We found Nicholas Sparks in a Steven Soderbergh place.
Magic Mike came in at #11 on my “Most Anticipated Films Of 2012” list, but I may have to amend that now. I often try to stay away from trailers of films I’m really looking forward to in order to manage expectations, because really, the marketing of a movie and the film itself often have nothing to do with each other. So I won’t give up on Magic Mike quite yet.
But after watching the trailer, let’s just say my high hopes took a serious nosedive.
Magic Mike trailer
The way I see it, there are a few problems here.
First — Rihanna’s “We Found Love”? Seriously? This might have been a savvy choice last fall, when it was still a new track and people were buzzing about it. It’s a great song — but it’s one we’ve heard about 100 times too many over the last six months. (Yes, it debuted last September.) I might be willing to forgive this choice if it fit the movie perfectly either lyrically or musically, but nope! Beaches, boats, and even strip clubs are not hopeless places to find love. Maybe a sad dive bar strip joint on the side of a highway in New Mexico at 3 in the afternoon on a Tuesday, but not this place.
Would it be possible to pick a more generic song? Why not just use “Rolling In The Deep”? If they had to go with Rihanna, “Where Have You Been” would have fit better — it’s dancey, it hasn’t been played to death (yet), and it’s more thematically relevant with lyrics like: “Are you hiding from me somewhere in the crowd?” (Actually, almost any Rihanna song is more appropriate and probably already about getting naked.) I really can’t fathom the decision to put “We Found Love” in this trailer, unless the intended target audience is just Rihanna.
Which goes to my second, more alarming point — this trailer is obviously aimed at very young women, striking a rather Nicholas Sparksian tone. But the movie is directed by Steven Soderbergh, and I have a hard time believing the man behind Out Of Sight made a straight-up weepy in the vein of The Vow or The Lucky One. Say it ain’t so, Steven! One can hope, pray, and bargain with Satan that this is merely an advertising gimmick attempting to get a certain demographic’s asses in seats. (A demographic which, I argue, would have come for the eye candy alone, anyway. These girls, they’re not picky about plot.) Soderbergh has been on a genre kick lately, attempting to put his personal stamp on all kinds of movies normally directed by lesser filmmakers. (Haywire and Contagion most recently.) But even he wouldn’t sink as low as he appears to be sinking here… right?
Which brings me to my third point — even if this is a totally bastardized marketing tool that only vaguely resembles the tone of the finished product, Channing Tatum still stars as a male stripper whose big dream in life is to make furniture. Will some stripper please make me a chair now, so I can fall out of it?

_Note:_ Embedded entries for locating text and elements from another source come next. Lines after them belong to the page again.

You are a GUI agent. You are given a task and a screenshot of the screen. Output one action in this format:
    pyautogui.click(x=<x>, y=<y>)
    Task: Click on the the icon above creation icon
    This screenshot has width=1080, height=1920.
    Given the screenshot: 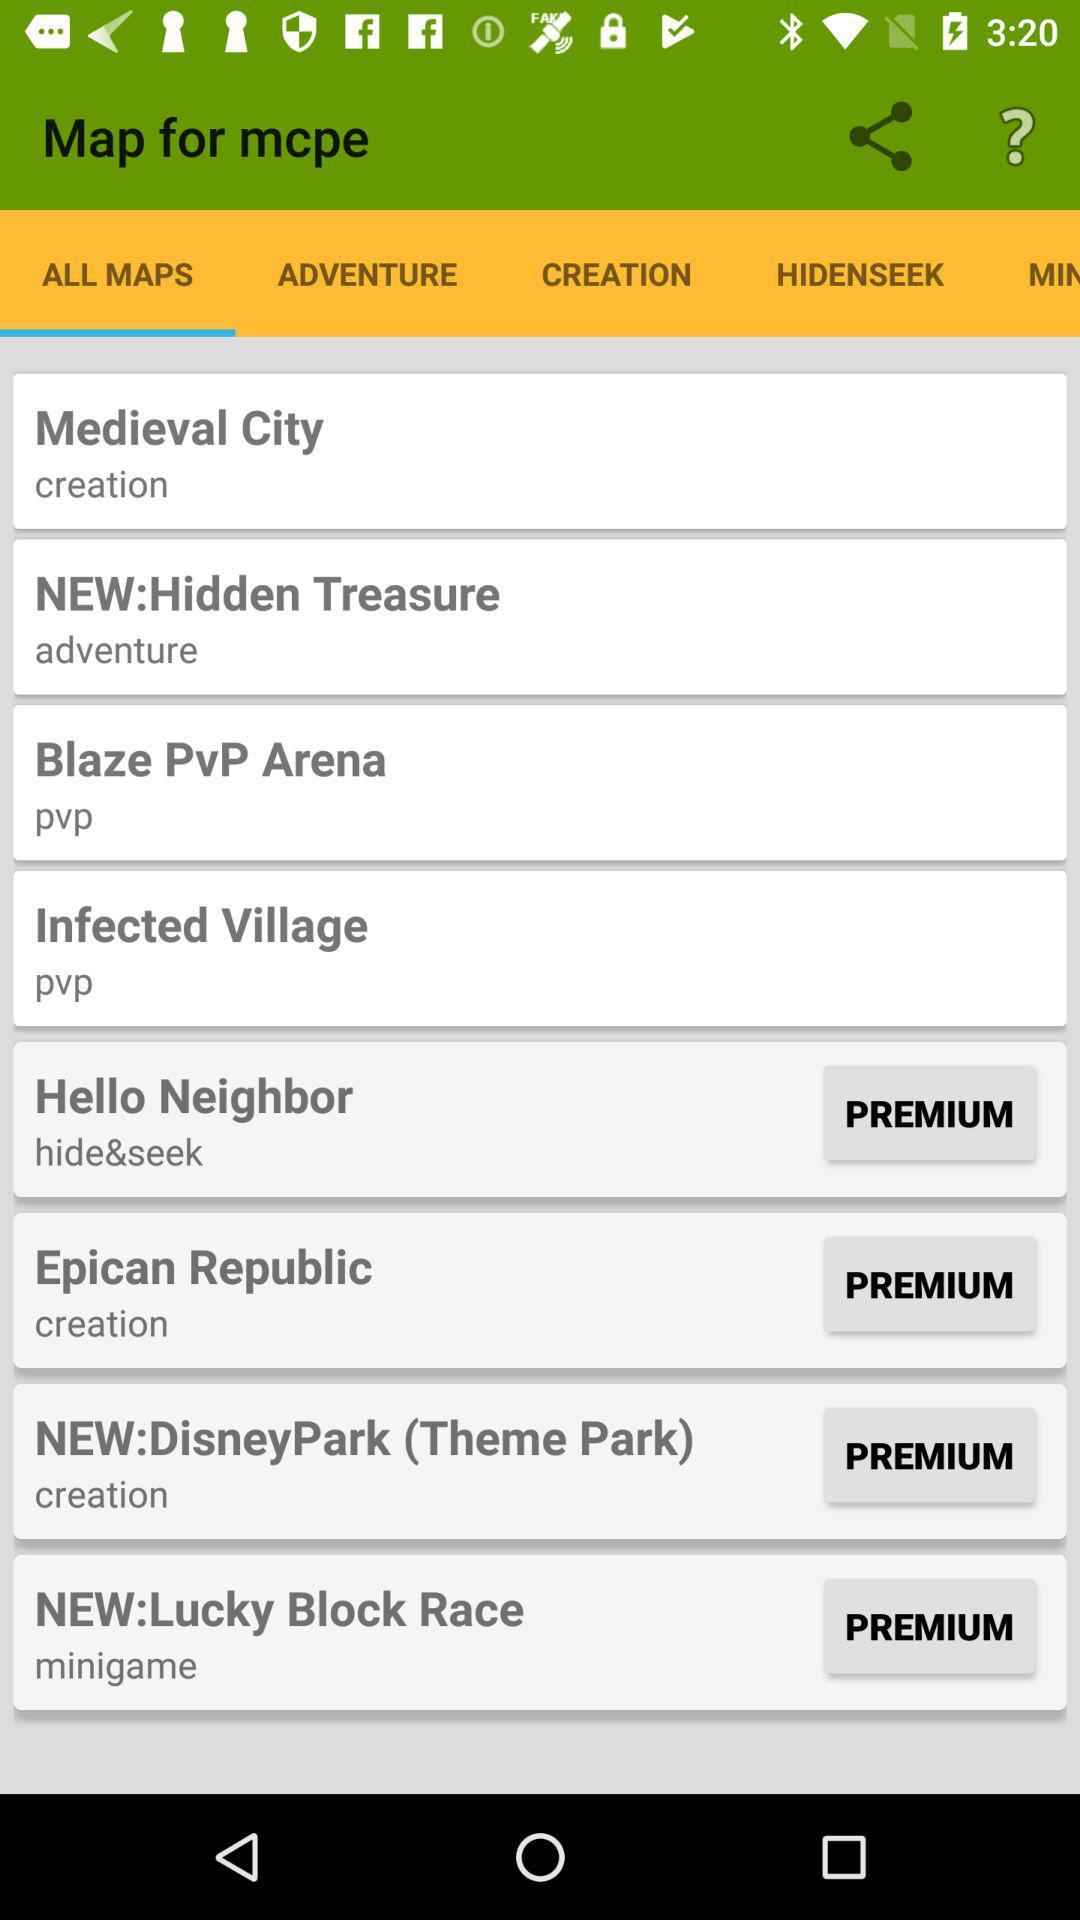 What is the action you would take?
    pyautogui.click(x=540, y=425)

Pretty much all dumb romances feature a sensitive heartthrob with some soulful, vaguely artistic goal that I suppose women are supposed to find sexy. Making furniture? How noble! Because a movie about a directionless egomaniac stripper who will be SOL when he hits 40 is, what? Too realistic?
Now, I’m not here to judge strippers. I know many of them have ambitions besides taking their clothes off, and maybe sometimes that even involves furniture. (Cue double entendre involving the “woodwork.”) But does it have to sound like this big artistic dream worth swooning over? Does the inevitable “I’m Too Sexy” number have to be followed by some bullshit “follow your dreams” message? Can’t we just have a movie about real male strippers with drug problems, raging narcissism, daddy issues, and the occasional hush-hush homosexual experience?
I was under the impression that Magic Mike was going to be fun. Possibly a little dark. Maybe not Boogie Nights dark, but Full Frontal dark, perhaps. With a bit of an edge. This Magic Mike looks about as edgy as a perfect circle, putting it in line with all those terrible dance movies like Step Up and the Footloose remake. Side note: I’m also not convinced that anyone in this film can act, based both on past performances and our glimpses of them here.
This is Magic Mike? Ugh. If I want a movie about a stripper that takes him or herself way too seriously, I will watch Showgirls. Because at least Nomi never declared that what she really wanted to do with her life was make coffee tables.